## Required work
The records that appear below are to be restated word for word.

## Provided records
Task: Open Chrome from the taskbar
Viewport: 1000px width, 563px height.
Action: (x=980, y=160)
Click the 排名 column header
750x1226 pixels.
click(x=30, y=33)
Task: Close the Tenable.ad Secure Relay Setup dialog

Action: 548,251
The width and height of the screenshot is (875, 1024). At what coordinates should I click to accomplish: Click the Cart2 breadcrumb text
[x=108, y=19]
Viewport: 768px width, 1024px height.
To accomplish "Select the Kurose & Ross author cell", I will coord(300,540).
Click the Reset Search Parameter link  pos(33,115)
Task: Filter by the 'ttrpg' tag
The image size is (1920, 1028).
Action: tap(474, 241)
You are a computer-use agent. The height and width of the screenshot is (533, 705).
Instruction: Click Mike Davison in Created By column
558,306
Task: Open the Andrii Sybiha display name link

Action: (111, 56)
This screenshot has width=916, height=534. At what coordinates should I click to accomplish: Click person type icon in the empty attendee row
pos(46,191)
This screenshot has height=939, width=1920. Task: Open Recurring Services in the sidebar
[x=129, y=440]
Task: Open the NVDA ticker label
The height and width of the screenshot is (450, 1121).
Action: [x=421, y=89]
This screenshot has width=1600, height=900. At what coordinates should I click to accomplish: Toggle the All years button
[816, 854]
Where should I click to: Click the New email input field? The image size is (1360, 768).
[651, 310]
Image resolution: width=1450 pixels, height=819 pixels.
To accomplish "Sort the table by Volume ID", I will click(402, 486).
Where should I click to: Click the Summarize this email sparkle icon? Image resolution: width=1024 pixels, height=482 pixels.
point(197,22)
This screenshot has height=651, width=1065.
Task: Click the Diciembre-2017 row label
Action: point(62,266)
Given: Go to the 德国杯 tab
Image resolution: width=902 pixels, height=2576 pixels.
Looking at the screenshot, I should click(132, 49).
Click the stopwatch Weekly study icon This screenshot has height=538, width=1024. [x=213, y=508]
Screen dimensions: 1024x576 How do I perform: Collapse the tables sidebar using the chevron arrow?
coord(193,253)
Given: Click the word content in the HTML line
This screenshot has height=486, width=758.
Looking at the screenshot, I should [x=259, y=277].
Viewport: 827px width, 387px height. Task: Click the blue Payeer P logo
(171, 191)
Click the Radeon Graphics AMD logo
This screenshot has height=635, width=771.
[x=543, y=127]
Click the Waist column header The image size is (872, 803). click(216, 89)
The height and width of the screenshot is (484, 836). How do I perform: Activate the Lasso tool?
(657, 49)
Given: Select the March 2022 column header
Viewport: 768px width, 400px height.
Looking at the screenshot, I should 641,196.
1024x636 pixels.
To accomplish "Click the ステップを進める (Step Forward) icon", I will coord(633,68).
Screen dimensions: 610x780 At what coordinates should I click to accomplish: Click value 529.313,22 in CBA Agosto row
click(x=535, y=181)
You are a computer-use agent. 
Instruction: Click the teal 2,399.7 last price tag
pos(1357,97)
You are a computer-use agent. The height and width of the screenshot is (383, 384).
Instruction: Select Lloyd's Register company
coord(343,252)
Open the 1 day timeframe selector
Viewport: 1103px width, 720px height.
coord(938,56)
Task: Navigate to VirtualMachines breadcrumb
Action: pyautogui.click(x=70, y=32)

## Task solution
Task: Open Chrome from the taskbar
Viewport: 1000px width, 563px height.
Action: (x=980, y=160)
Click the 排名 column header
750x1226 pixels.
click(x=30, y=33)
Task: Close the Tenable.ad Secure Relay Setup dialog

Action: 548,251
The width and height of the screenshot is (875, 1024). At what coordinates should I click to accomplish: Click the Cart2 breadcrumb text
[x=108, y=19]
Viewport: 768px width, 1024px height.
To accomplish "Select the Kurose & Ross author cell", I will coord(300,540).
Click the Reset Search Parameter link  pos(33,115)
Task: Filter by the 'ttrpg' tag
The image size is (1920, 1028).
Action: tap(474, 241)
You are a computer-use agent. The height and width of the screenshot is (533, 705).
Instruction: Click Mike Davison in Created By column
558,306
Task: Open the Andrii Sybiha display name link

Action: (111, 56)
This screenshot has width=916, height=534. At what coordinates should I click to accomplish: Click person type icon in the empty attendee row
pos(46,191)
This screenshot has height=939, width=1920. Task: Open Recurring Services in the sidebar
[x=129, y=440]
Task: Open the NVDA ticker label
The height and width of the screenshot is (450, 1121).
Action: [x=421, y=89]
This screenshot has width=1600, height=900. At what coordinates should I click to accomplish: Toggle the All years button
[816, 854]
Where should I click to: Click the New email input field? The image size is (1360, 768).
[651, 310]
Image resolution: width=1450 pixels, height=819 pixels.
To accomplish "Sort the table by Volume ID", I will click(402, 486).
Where should I click to: Click the Summarize this email sparkle icon? Image resolution: width=1024 pixels, height=482 pixels.
point(197,22)
This screenshot has height=651, width=1065.
Task: Click the Diciembre-2017 row label
Action: point(62,266)
Given: Go to the 德国杯 tab
Image resolution: width=902 pixels, height=2576 pixels.
Looking at the screenshot, I should click(132, 49).
Click the stopwatch Weekly study icon This screenshot has height=538, width=1024. [x=213, y=508]
Screen dimensions: 1024x576 How do I perform: Collapse the tables sidebar using the chevron arrow?
coord(193,253)
Given: Click the word content in the HTML line
This screenshot has height=486, width=758.
Looking at the screenshot, I should [x=259, y=277].
Viewport: 827px width, 387px height. Task: Click the blue Payeer P logo
(171, 191)
Click the Radeon Graphics AMD logo
This screenshot has height=635, width=771.
[x=543, y=127]
Click the Waist column header The image size is (872, 803). click(216, 89)
The height and width of the screenshot is (484, 836). How do I perform: Activate the Lasso tool?
(657, 49)
Given: Select the March 2022 column header
Viewport: 768px width, 400px height.
Looking at the screenshot, I should 641,196.
1024x636 pixels.
To accomplish "Click the ステップを進める (Step Forward) icon", I will coord(633,68).
Screen dimensions: 610x780 At what coordinates should I click to accomplish: Click value 529.313,22 in CBA Agosto row
click(x=535, y=181)
You are a computer-use agent. 
Instruction: Click the teal 2,399.7 last price tag
pos(1357,97)
You are a computer-use agent. The height and width of the screenshot is (383, 384).
Instruction: Select Lloyd's Register company
coord(343,252)
Open the 1 day timeframe selector
Viewport: 1103px width, 720px height.
coord(938,56)
Task: Navigate to VirtualMachines breadcrumb
Action: pyautogui.click(x=70, y=32)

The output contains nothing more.